クリス・ズコウスキー氏の解説では、SNSを情報発信の拠点とした場合、SNSのブームが去り、別のSNSへと人々の関心が移り替わった時に、忘れられた過去のSNSに廃墟となった城だけが残るというものだ。

また、Tumblrの例を挙げ、サービスが身売りされ、運営者が変わることでルールが変更されることの弊害についても指摘している。

実際、Twitterは、大富豪イーロン・マスクに買い取られ「X」へと社名変更した。依然にも増して、罵詈雑言とアテンションエコノミーが蔓延する地獄のような状況になっている。

それでも、多くのユーザーがXを使い続けている理由は「皆がいるから」である。つまり、そこにコミュニティが形成されている限り、身動きが取れないのだ。全員が一斉にBlueskyに乗り換えればよいが、それは現実的ではない。コミュニティは元々、個の集まりに過ぎないから。
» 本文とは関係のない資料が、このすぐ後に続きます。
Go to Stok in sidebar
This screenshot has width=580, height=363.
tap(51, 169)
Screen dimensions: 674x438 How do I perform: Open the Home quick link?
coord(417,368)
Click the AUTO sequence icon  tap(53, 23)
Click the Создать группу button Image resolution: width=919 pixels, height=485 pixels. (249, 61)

「皆がいるから」という理由でそこに残るユーザーは、動かない「皆」の一部となる。だから、他のユーザーも同じ理由で動くことが出来ない。

これは、多くのフォロワーを獲得したインフルエンサーが、他のSNSに拠点を移せないのと同じ理由だ。移住することを拒むフォロワーが足枷となり、インフルエンサーは動くことができない。そして、個々のフォロワーは、横の繋がりを捨てることが出来ず、そこを動けない。
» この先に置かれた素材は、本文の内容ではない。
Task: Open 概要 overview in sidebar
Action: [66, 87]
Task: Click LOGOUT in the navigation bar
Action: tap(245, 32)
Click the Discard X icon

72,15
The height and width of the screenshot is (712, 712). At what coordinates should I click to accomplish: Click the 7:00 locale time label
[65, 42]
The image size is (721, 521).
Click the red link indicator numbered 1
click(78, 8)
これは現実世界でも同じだ。ある土地に住み続ければ、仕事や環境に順応していくが、年月が過ぎるほどそれは強固なものとなり、簡単に移住することが出来なくなる。

SNSではユーザー間の関係性が鎖となって、個の自由を奪うことになる。

ユーザー心理として、他の場所に移住することに抵抗するのは、その場所が見知らぬ土地であり、柵で囲まれていることから、警戒する。

とは言え、利用しているSNSは、柵が無く、皆が自由に出入りできる公共の公園・・というわけでもない。実際、ユーザーたちは鎖で繋がれ、自由を奪われている。

この状況を「プラットフォームロックイン」と呼ぶらしい。これが、Xから人々が他のSNSに移住できない理由でもある。